With the Covid-19 pandemic affecting technological transformation across the world, cloud computing has evolved rapidly. This has impacted cloud channel sales models — and the broader economy.
Liezl van Staden, solutions sales manager at Strategix, argues in this VMware channel discussion (watch the video below) that the flexibility provided through the delivery of on-premises cloud services to customers is still a relatively untapped area that can the economy. This can be done through the familiar technologies delivered by vendors like VMware, with its cloud offerings, and the creation of a partnership ecosystem with local businesses like Strategix and CoCre8, which can offer customers easy access to cloud services.
The rise of the cloud channel
As the cloud landscape evolves, so do the needs of end customers. In this video discussion, the interviewees explore the importance of extending the cloud partner ecosystem and the need for channel partners to adapt their services continuously to fit a customer’s needs.

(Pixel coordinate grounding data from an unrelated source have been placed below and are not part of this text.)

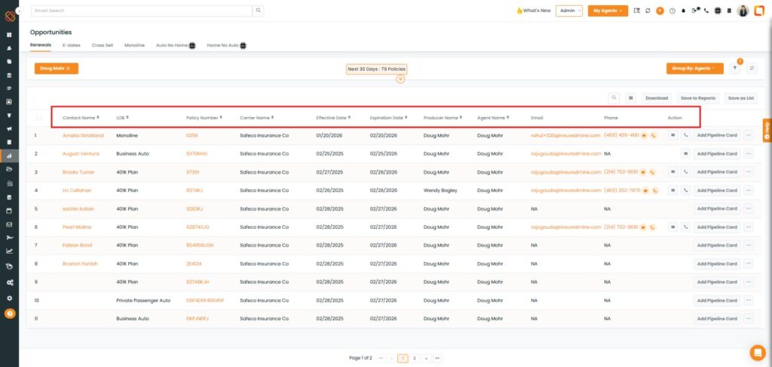Tick the select-all checkbox in table header
Screen dimensions: 772x367
coord(39,118)
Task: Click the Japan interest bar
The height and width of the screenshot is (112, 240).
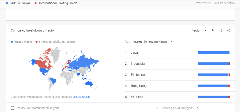Action: (214, 53)
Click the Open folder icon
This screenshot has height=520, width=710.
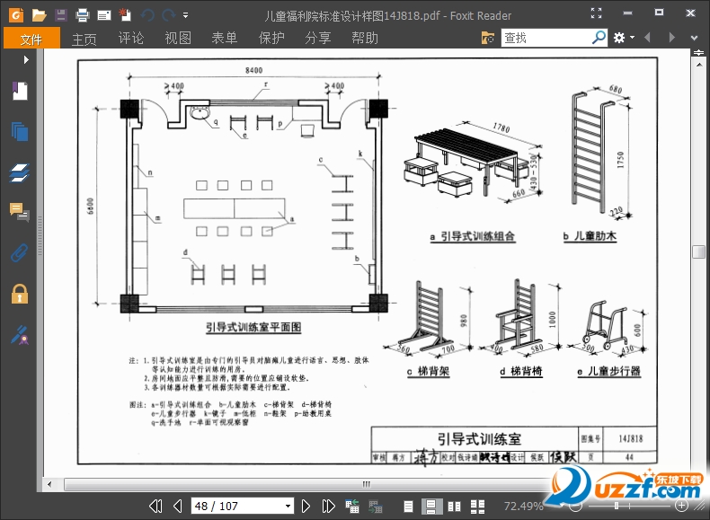point(39,15)
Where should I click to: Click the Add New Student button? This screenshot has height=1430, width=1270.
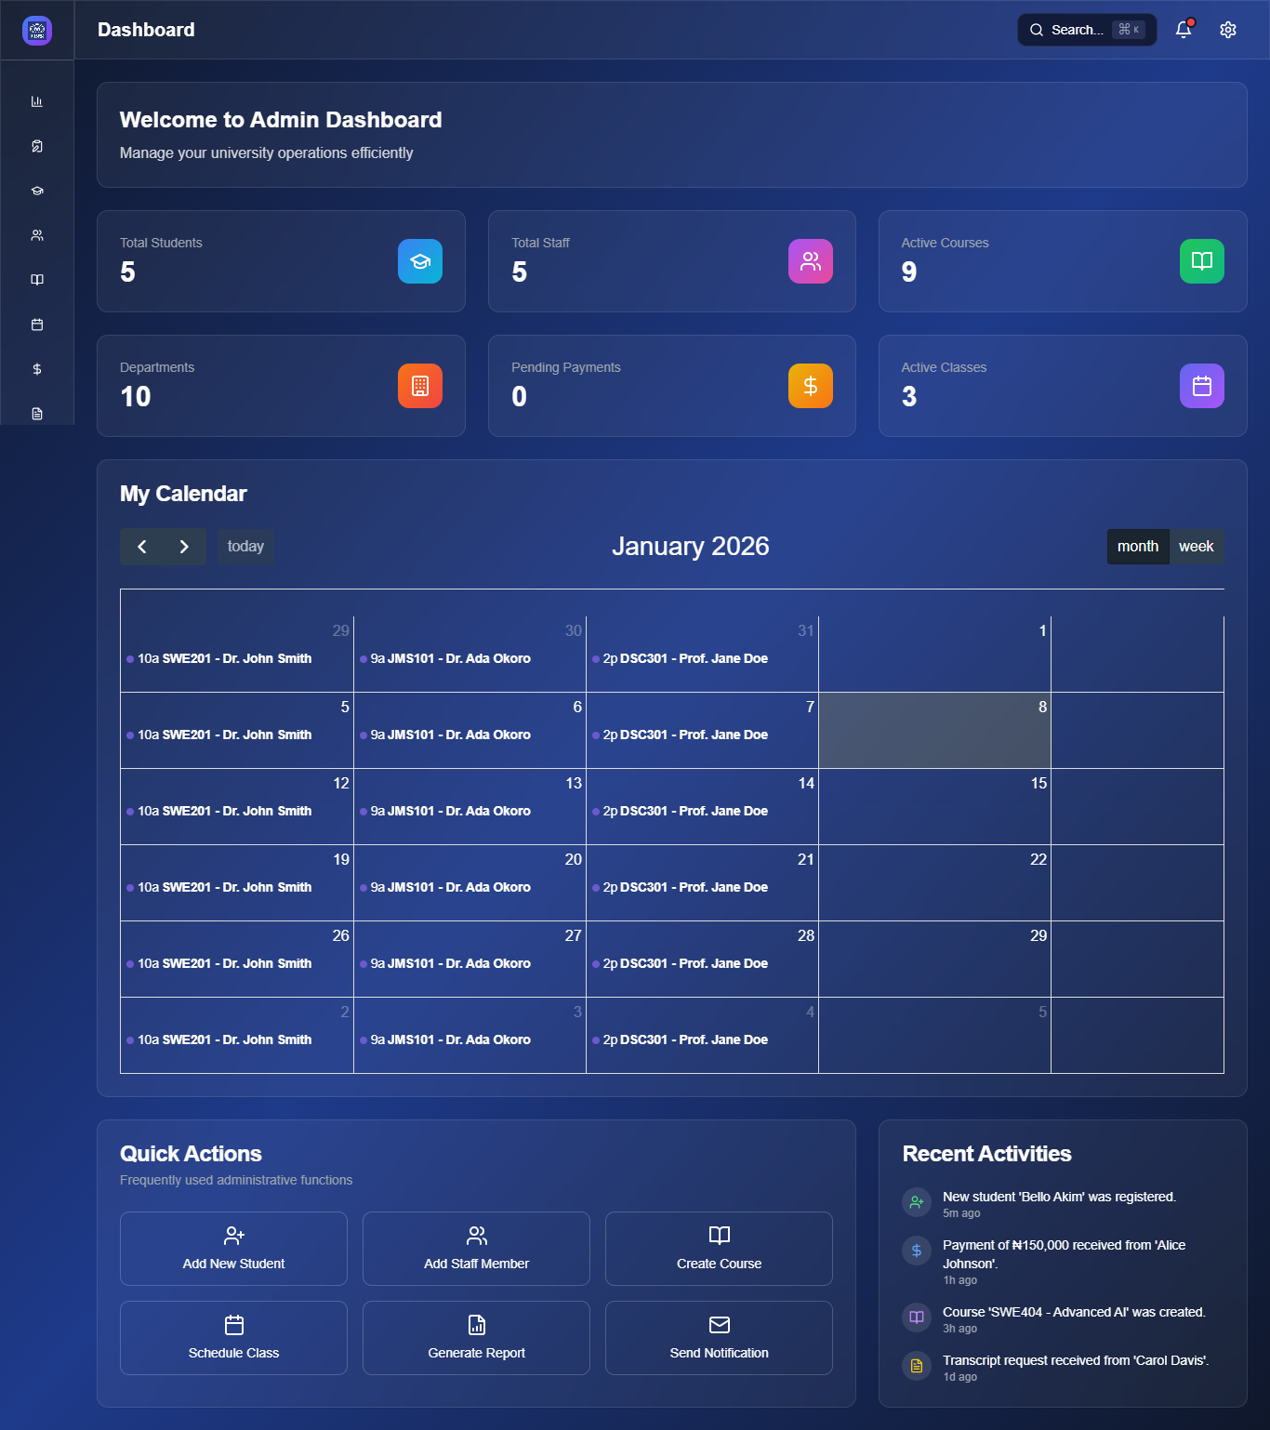pos(233,1248)
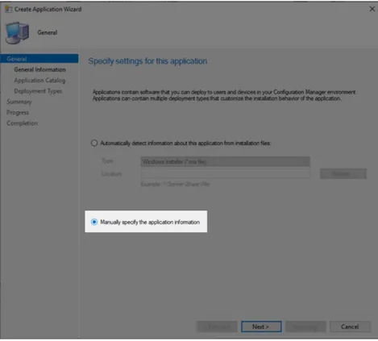Viewport: 378px width, 341px height.
Task: Select Automatically detect information radio option
Action: click(x=94, y=143)
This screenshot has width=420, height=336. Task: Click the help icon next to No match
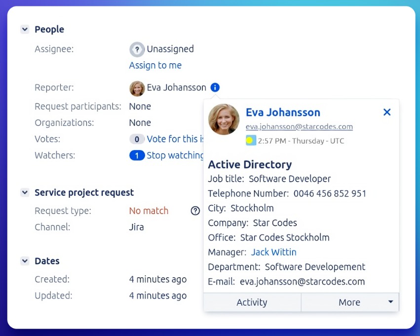pos(195,211)
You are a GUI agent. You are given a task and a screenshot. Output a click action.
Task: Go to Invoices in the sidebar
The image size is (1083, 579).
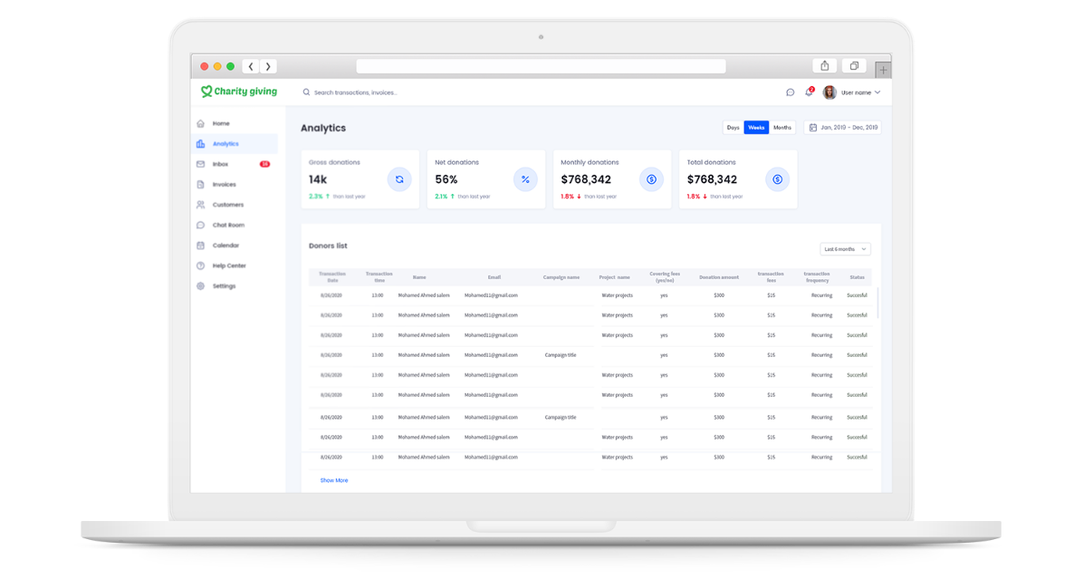pos(224,185)
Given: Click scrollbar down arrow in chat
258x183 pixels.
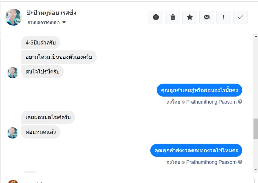Looking at the screenshot, I should [x=256, y=169].
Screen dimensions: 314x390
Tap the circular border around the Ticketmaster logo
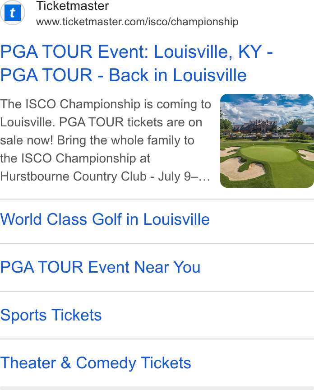point(13,13)
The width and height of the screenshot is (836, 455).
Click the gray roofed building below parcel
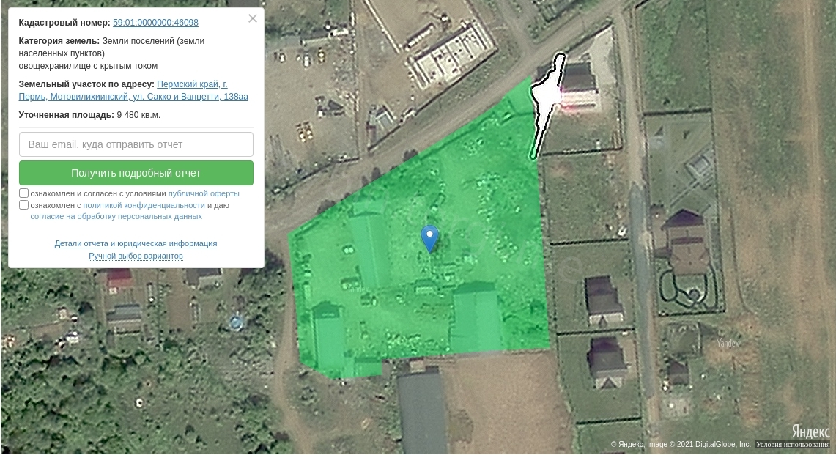pos(422,413)
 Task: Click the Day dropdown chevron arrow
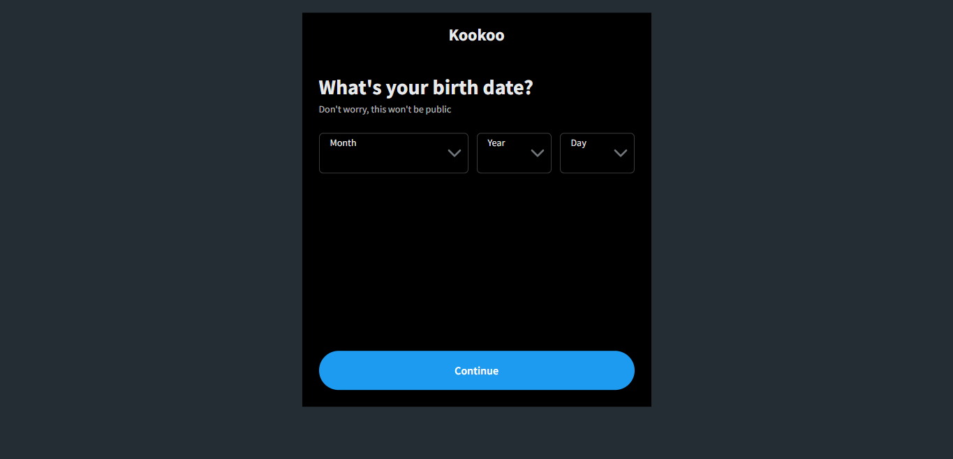click(620, 153)
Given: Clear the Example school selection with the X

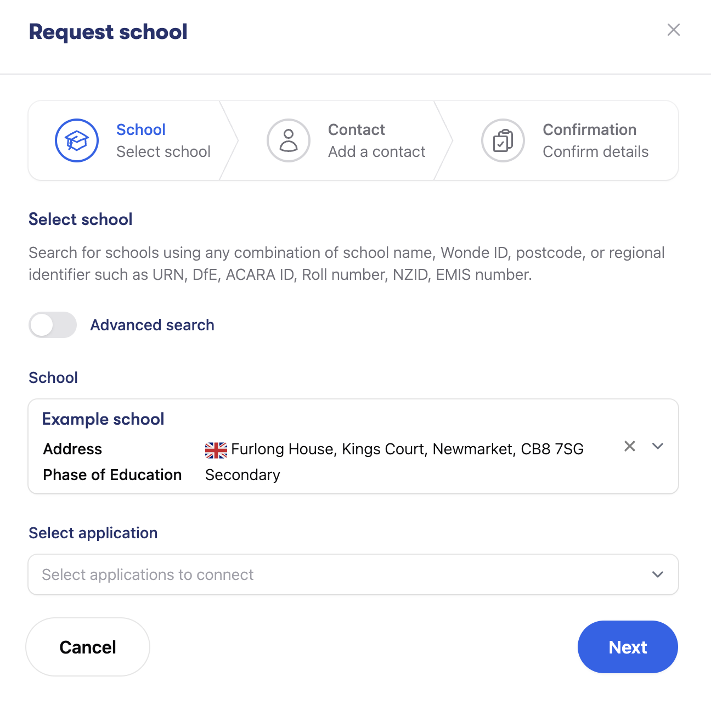Looking at the screenshot, I should click(x=629, y=446).
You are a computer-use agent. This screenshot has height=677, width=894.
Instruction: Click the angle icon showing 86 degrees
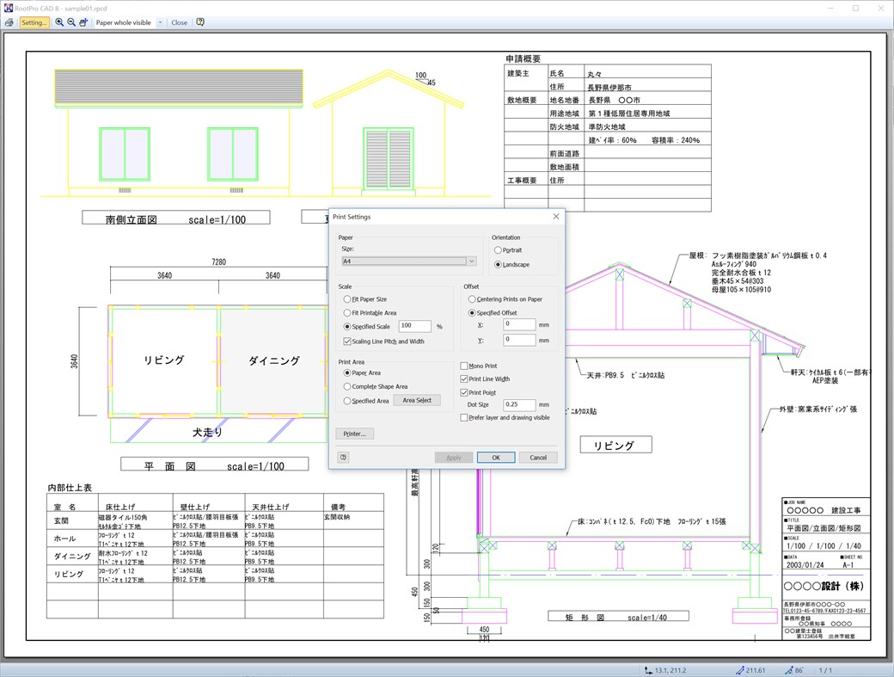[x=789, y=670]
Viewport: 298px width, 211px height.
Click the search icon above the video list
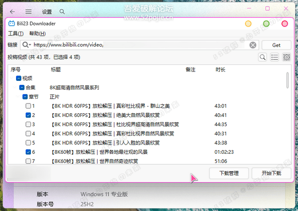pos(263,57)
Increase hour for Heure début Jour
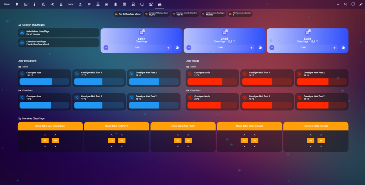 (45, 135)
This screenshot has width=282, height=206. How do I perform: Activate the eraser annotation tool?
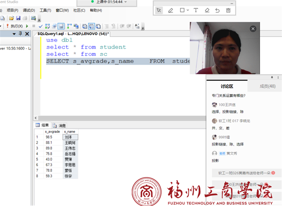(207, 10)
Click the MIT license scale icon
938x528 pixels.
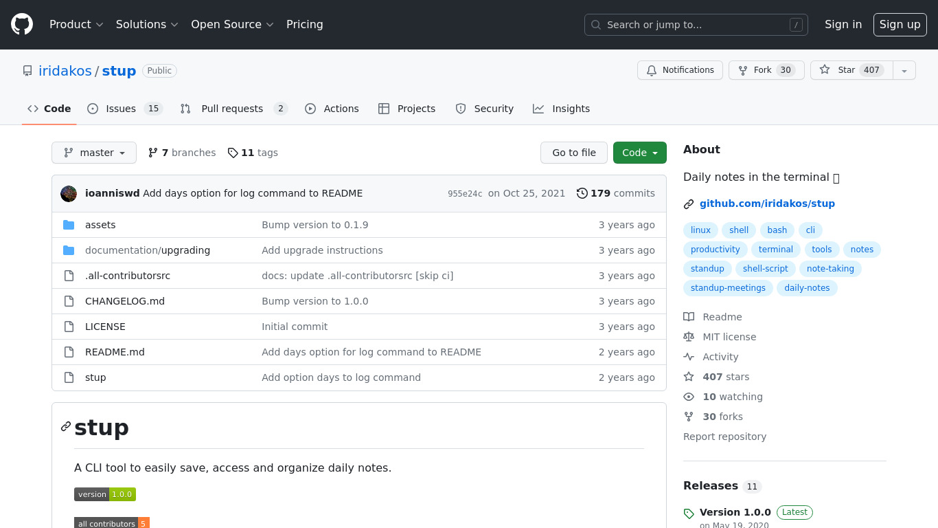tap(689, 337)
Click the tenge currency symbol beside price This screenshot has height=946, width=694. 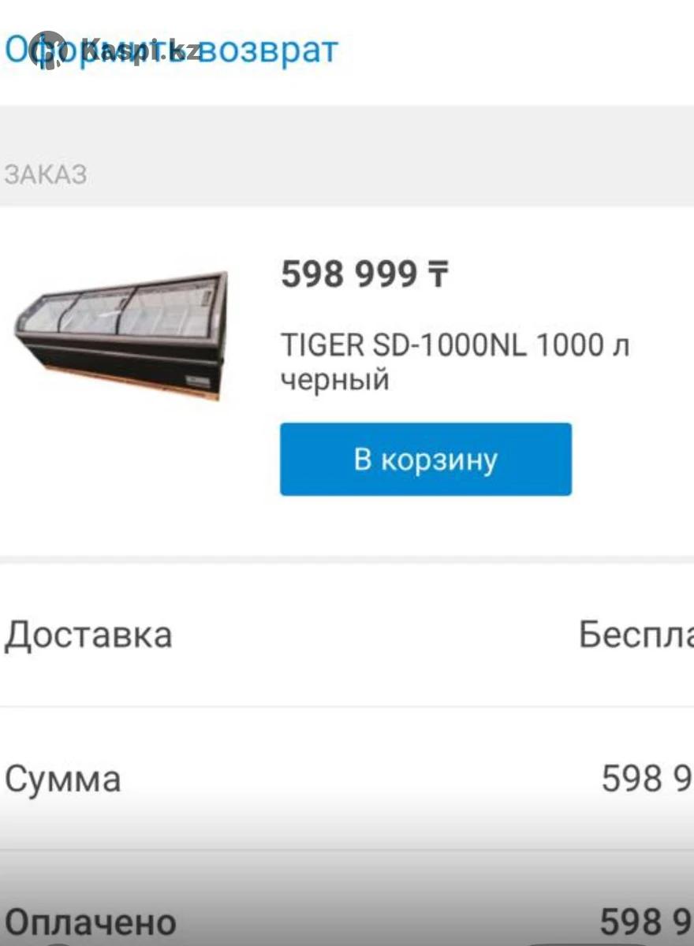438,275
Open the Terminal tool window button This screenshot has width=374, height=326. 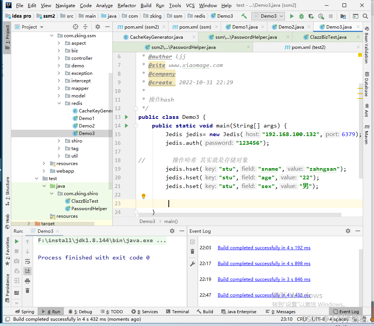click(x=177, y=312)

Lee Syse, cloud technology lead for sub-Saharan Africa at VMware, says the company has always been channel-led and the shift to cloud computing doesn’t change this.
While VMware is good at developing software to enable businesses’ rapid expansion into the cloud, it’s its partners, including CoCre8 and Strategix, that help take this “software” and build a cloud platform that delivers local services to clients — in short, establishing and expanding the concept of a cloud representative channel.
According to Van Staden, a channel model gives small and medium-sized enterprises and other organisations that don’t have big financial backing a means to enter the market and deliver the digital transformation and cloud services required by modern businesses.
Watch the discussion:
Conversely, Syse says that a localised cloud gives a customer the benefit of choice as well as access to local data centres, help and support, billing, and improved latency.
Abdul Moosa, chief technology officer for South Africa at CoCre8, says the IT channel helps with providing solutions that will transform markets through the provision of a combination of the best skills, products and technology. It’s a fine balance, but the channel offers all entry points needed to deliver a robust end-to-end cloud solution.
A key benefit for customers leveraging a channel partner for a local cloud service is that they can tap into extensive expert knowledge and the technical experience of a business used to giving customers the correct advice on how to build solutions that meet their needs.
CoCre8 has successfully worked to bridge the gap between what business interprets as the value from technology versus what technologists interpret as the value from technology, to provide turnkey offerings to its customers. Moosa says a consumption model, such as the one offered through its Red Sky offering, provides a cloud-in-a-box solution that can be deployed in any permutation.
Syse says VMware looks after its partners though a “rental programme”. In this programme, VMware provides partners with licences on a rental consumption basis that they then offer their customers. In this case, Red Sky is the solution that offers value through the toolsets, productisation and commercial models delivered to the customer.
Ultimately, when a client purchases a cloud solution, they need a partner that can offer them technology to support their goals, at a price that supports their pocket. The consumptive nature of the cloud is what attracts customers to it, but it’s the technology holding it together that makes it a success. When partnering with a VMware cloud partner, clients don’t only have access to a proven technology that only costs them what they consume, but a partner with the technical know-how and local skills needed to turn their cloud into the business game changer they desire.